Thomas’s Lore Monologue
Mayor Thomas has hidden dialogue that only triggers if you speak to him during the Year 3+ Harvest Festival at a specific time of morning. He delivers a multi-paragraph account of Mineral Town’s founding that reads as developer worldbuilding inserted as background flavor — the kind of text most players walk past without realizing it’s conditional. This was documented by a dedicated player who exhausted every NPC dialogue tree systematically.
Beneficial Glitches
The Fence-Watering Overlap Glitch
In early North American print runs (launch copies from late 2000), placing a fence segment directly adjacent to a farmable tile and using the watering can on the fence square sometimes registered the neighboring soil tile as watered without stamina cost. The glitch affected original-run discs and was absent from later pressings. It was most valuable during late Spring when a full field pushed the stamina limit. Players with launch copies who discovered this treated it as a legitimate stamina-extension tool for several months before patch awareness spread.

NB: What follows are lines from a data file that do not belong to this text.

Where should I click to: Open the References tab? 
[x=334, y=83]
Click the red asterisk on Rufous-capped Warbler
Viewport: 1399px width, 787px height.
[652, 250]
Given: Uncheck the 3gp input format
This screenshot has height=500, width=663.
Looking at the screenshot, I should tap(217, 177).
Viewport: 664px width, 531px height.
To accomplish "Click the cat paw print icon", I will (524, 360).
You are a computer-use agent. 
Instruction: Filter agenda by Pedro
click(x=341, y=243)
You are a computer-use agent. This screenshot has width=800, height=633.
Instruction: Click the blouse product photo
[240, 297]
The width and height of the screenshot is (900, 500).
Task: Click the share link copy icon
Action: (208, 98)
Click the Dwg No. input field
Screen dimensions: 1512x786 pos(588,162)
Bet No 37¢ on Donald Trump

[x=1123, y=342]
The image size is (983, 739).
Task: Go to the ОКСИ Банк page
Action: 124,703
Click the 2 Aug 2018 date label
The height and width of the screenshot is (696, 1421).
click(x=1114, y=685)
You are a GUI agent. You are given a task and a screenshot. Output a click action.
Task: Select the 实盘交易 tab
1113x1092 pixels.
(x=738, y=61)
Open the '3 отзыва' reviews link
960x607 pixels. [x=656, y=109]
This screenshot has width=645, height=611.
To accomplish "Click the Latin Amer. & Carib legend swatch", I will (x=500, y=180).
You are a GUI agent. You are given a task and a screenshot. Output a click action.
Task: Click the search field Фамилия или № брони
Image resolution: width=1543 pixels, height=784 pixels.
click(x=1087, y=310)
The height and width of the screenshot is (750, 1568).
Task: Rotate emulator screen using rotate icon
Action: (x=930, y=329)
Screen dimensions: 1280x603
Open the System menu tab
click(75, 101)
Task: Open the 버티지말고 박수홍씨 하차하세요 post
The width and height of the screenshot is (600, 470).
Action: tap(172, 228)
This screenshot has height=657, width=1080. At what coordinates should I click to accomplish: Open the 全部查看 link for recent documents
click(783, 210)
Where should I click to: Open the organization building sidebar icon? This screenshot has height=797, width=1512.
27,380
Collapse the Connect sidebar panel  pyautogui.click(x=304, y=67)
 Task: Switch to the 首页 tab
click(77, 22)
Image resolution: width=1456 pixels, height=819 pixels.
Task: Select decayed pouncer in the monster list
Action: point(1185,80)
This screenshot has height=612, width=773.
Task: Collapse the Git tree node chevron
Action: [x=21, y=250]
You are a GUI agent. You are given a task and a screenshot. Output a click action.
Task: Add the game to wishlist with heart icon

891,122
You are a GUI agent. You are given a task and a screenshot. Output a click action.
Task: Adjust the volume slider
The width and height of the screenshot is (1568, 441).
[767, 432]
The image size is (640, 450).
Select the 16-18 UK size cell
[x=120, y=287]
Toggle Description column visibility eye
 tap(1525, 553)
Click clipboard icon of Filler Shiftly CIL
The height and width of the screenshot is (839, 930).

Time-Skip via Immediate Sleep
Going to bed immediately after waking — before 6 AM — skips the current day entirely, jumping the calendar forward by one. The game treats it as a full day elapsed: weather cycles, NPC schedules advance, and seasonal counters tick. Players use this to skip days when all shipping is done and no festivals are pending, saving real-world time. It also advances timed friendship event windows, which matters for players trying to trigger specific heart events on a tight schedule.
Save-Scumming the Goddess Reward Table
Because the Harvest Goddess’s reward is partly date-seeded, saving immediately before throwing an offering and reloading if the reward is suboptimal (a fishing rod upgrade you already have, for instance) produces a different result when retried on a different in-game day. Players who needed a specific Power Berry would save, throw, check the reward, reload if wrong, advance one day by sleeping, and repeat. This could reduce a random-seeming hunt to 3–5 attempts.
Version Differences: Japan vs. North America
| Feature | JP Version | US Version |
|---|---|---|
| Release Date | 1999 | 2000 |
| Character Names | Japanese originals | Localized (Ann, Mary, Popuri, etc.) |
| Fishing Rod Timing | More lenient button window | Slightly stricter input timing |
| Tool Upgrade Cost | Lower early-game GP requirements | Marginally higher early costs |
| GameShark Compatibility | PAR codes only (different addresses) | GameShark codes (SLUS-01026) |
| Cliff Event Trigger | Identical timing | Identical timing, confirmed same |
GameShark and PAR codes are not interchangeable between regional versions — memory addresses differ across pressings. Japanese players primarily used Pro Action Replay hardware (more prevalent in Japan than GameShark), and Japanese FAQ sites documented JP-specific code tables entirely separate from the NTSC-U community’s documentation.
The full cheat ecosystem of Harvest Moon: Back to Nature is a product of its genre: no action game code inputs, but an extraordinarily deep community-excavated set of hardware codes, date-seeded layout exploits, hidden character events, and stamina tricks. The players who shaped its GameFAQs documentation between 2000 and 2004 effectively solved the game’s systems completely — and their work remains the definitive reference for anyone revisiting Mineral Town today on original hardware, PS1 emulation, or the later PC ports.